The offenses against typography tend to come from the Powerpoint folk. I must admit that some people do great things with the tool. B.L.’s Futura-themed talks are spectacular, and J.N. and students have an inspiring commitment to Gill Sans. There’s nothing wrong, exactly, with Arial or Times New Roman in presentations, although Times’s serifs get in the way, and the insistent overuse of Arial these days makes Univers seem dangerously radical. R.B. uses Textile throughout every talk, giving them the impression of being entirely in bold italics — this counts as a minor infraction.

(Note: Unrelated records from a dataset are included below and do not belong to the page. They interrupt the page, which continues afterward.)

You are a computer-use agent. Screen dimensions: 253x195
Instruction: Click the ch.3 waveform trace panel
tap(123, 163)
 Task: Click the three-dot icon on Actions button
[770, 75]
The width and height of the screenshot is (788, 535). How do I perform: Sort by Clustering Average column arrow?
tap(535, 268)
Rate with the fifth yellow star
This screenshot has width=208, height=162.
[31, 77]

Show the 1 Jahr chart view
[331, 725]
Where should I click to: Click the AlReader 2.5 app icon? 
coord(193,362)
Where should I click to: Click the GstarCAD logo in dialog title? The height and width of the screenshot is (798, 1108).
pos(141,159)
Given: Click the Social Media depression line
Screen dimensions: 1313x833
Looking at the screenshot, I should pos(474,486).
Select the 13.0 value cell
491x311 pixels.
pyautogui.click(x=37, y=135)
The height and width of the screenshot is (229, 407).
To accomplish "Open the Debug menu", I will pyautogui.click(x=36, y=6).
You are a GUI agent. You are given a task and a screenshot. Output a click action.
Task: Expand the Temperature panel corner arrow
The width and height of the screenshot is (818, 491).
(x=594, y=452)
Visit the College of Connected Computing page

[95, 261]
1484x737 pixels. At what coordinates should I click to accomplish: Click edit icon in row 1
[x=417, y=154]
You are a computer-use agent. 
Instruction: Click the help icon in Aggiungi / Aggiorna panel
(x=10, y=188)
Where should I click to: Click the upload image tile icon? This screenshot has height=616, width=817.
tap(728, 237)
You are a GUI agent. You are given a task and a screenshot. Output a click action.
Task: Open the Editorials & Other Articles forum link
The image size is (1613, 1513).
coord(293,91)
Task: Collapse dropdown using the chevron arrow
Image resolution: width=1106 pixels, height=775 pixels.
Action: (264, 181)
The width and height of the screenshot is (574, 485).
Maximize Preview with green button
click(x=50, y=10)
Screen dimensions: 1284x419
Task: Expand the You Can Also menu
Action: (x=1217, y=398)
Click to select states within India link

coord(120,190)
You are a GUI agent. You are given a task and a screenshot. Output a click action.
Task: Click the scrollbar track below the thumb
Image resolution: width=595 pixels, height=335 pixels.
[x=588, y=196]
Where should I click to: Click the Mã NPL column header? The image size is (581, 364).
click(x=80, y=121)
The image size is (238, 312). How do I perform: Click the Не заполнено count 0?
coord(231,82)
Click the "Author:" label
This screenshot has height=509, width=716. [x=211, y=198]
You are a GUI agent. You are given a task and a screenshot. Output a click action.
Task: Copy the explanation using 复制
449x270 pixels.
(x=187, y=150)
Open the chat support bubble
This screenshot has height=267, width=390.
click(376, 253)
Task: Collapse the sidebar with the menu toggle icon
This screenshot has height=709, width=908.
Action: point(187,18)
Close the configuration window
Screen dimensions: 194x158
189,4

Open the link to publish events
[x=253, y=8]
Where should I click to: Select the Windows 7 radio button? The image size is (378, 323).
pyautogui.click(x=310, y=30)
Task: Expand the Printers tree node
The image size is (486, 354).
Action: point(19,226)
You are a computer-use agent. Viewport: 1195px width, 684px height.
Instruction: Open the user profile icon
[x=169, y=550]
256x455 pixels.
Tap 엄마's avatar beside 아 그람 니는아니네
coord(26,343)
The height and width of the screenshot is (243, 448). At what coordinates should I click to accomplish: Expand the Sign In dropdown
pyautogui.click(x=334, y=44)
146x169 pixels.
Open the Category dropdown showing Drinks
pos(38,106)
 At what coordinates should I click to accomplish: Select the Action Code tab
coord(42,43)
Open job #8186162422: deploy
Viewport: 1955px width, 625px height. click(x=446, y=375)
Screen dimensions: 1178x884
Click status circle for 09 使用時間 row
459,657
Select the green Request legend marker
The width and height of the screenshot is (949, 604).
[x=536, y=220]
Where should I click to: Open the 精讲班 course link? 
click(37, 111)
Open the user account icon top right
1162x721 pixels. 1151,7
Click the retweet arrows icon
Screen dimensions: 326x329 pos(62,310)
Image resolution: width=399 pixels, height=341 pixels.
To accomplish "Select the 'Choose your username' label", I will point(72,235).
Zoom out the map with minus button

But no, the evil of which I speak is Comic Sans:

Comic Sans sample

a font supposedly inspired by comic books and which is regarded as so horrific by so many there is a society dedicated to its extermination, where its use is described as “analogous to showing up for a black tie event in a clown costume.” If nothing else, that bent middle stem of the “m” should set anyone’s teeth on edge. I can only hope that the otherwise savvy people who use it frequently are intentionally trying to create an undertone of silliness. (Sure, it’s nonthreatening and legible. So is Tahoma, which doesn’t look like a kindergartener was tracing BIG letters.)

The Horror of Papyrus

What really gets my goat these days is the overuse of Papyrus (especially in movie promotion). I’m sure you’ve seen it around:

Papyrus sample

It’s not actually a bad font, but it is so distinctive that any use echoes all previous ones. This is a typeface whose main role is to put the reader in mind of something, and that something is exotic and non-Western (and wholesome). Nobody would use it for a film about the Scottish fishing industry or mobsters in Japan, but morality tales involving animals on African grasslands or isolated Buddhist monks can expect to get the full fat “y” treatment. The use of Papyrus is usually transparently manipulative, extremely cloying by your fifth exposure, and can’t even claim to be original.

And a Final Note

Speaking of manipulative fonts, there’s a booming business in typefaces intended to suggest the good life. Things like Trajan can be seen easily on any sign advertising Olde Brooke Towne-type subdivision or luxury goods store. But now, Orange Italic have prepared all three fonts you will ever need to sell a $1500 handbag or a McMansion: the Luxury line.